The yen’s weakness, which has served as a tailwind for the national economy, will no longer be welcomed without reserve if it goes too far.

The government and the Bank of Japan must conduct policy management that also keeps an eye out for side effects from the weak yen.

The yen’s exchange rate, which recently stabilized at around ¥100 to the U.S. dollar, has seen a radical swing to the weaker side in the past month, with the rate approaching the ¥110 level Friday for the first time in six years.

One of the primary factors behind the shift is that prospects of a U.S. interest rate hike became stronger due to the country’s firm business climate. As a result, the selling of yen for dollar purchases has accelerated.

The Federal Reserve Board has announced that its quantitative easing policies such as purchasing government bonds will end in October. The U.S. central bank also disclosed an “exit strategy” for returning to a more normal monetary policy by ending its zero-interest policy.

On the other hand, Japan has limped along in terms of business recovery since the consumption tax rate was raised to 8 percent in April. Central bank Gov. Haruhiko Kuroda has showed a willingness to carry out additional monetary easing.

Speaking at a news conference held after a meeting of finance ministers and central governors from a Group of 20 principal economies, U.S. Treasury Secretary Jack Lew expressed disappointment with the economic growth of Japan and the eurozone. The strong dollar is expected to continue for the time being.

Radical changes in foreign exchange rates are another concern. The government and the central bank are urged to bolster their monitoring of any speculative moves that could cause violent fluctuations.

The big picture

The weak yen expands corporate exchange gains from exports and revenues raised overseas.

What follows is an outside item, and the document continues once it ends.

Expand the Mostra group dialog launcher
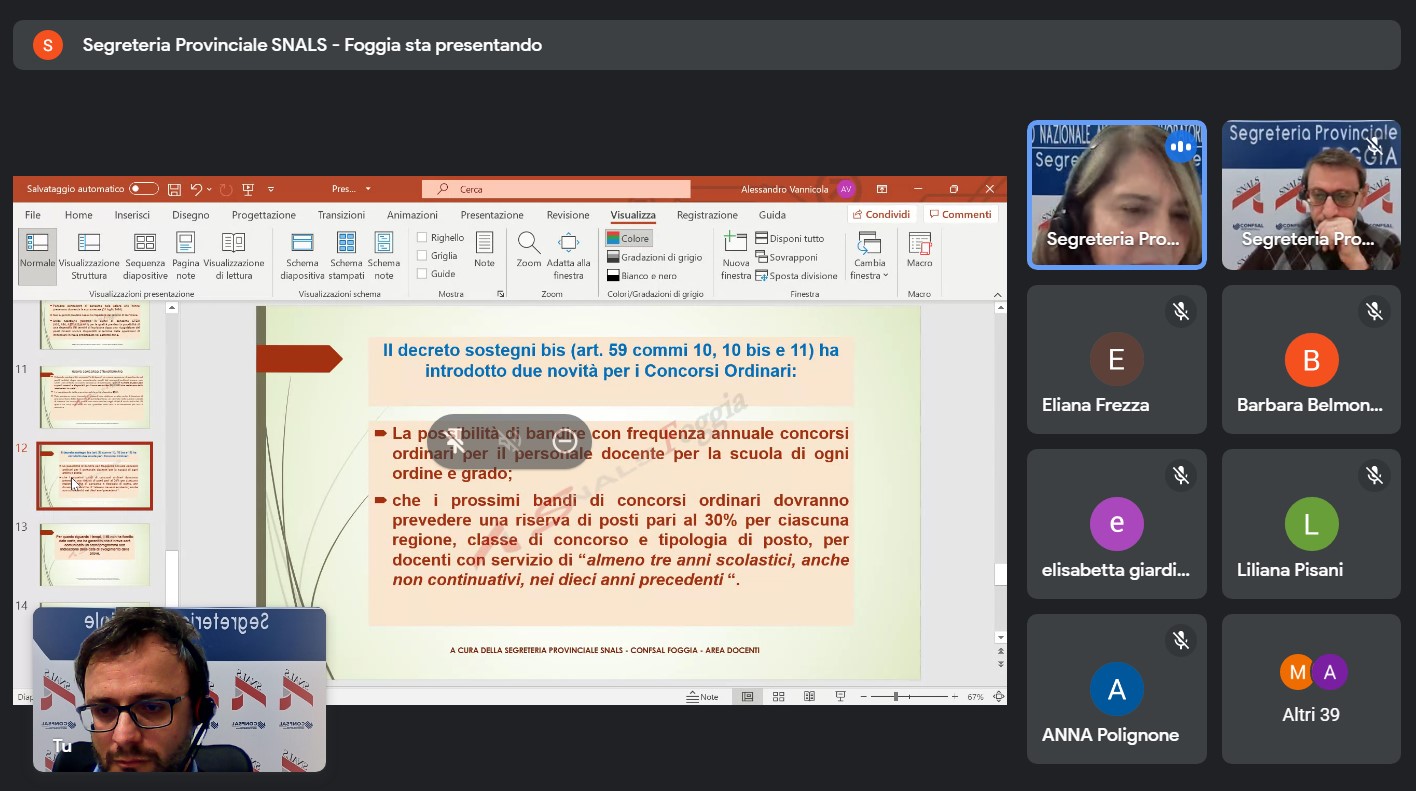The height and width of the screenshot is (791, 1416). pyautogui.click(x=501, y=294)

The Nikkei Stock Average at the Tokyo Stock Exchange has recovered to the ¥16,000 level for the first time in eight months, obviously reflecting the market’s straightforward appreciation of the favorable effect of the weaker yen on corporate performance.

But looking at the Japanese economy as a whole, there are negative aspects to a weak yen.

A weakening of the yen by ¥10 against the dollar will push up the combined profits of listed companies by ¥1.9 trillion, according to an estimate by Mizuho Bank. Unlisted firms, on the other hand, will see a profit decrease of ¥1.2 trillion.

The weak yen gives meager benefits to small and midsize firms not engaged in exports or overseas operations, as well as retail and service companies relying on domestic demand. Furthermore, these businesses will have to shoulder additional costs caused by steeply rising prices for imported raw materials and power rates. Thus, their operations are facing additional financial pressure.

It is worrying that excessive weakening of the yen may put small and midsize firms into a predicament.

Structural changes of the national economy are also a factor that cannot be overlooked. With progress in transferring production centers overseas, domestic production and exports cannot expand as greatly as before even if the yen weakens.

It is safe to say that it has become difficult for the benefits of the weak yen to be translated into the expansion of job opportunities and wage hikes. It is feared that continued sharp price increases for necessities such as imported food and gasoline amid stagnant household income could keep consumption sluggish, thereby stalling business recovery.

It is urgent to analyze in detail the impacts of the weaker yen on the national economy.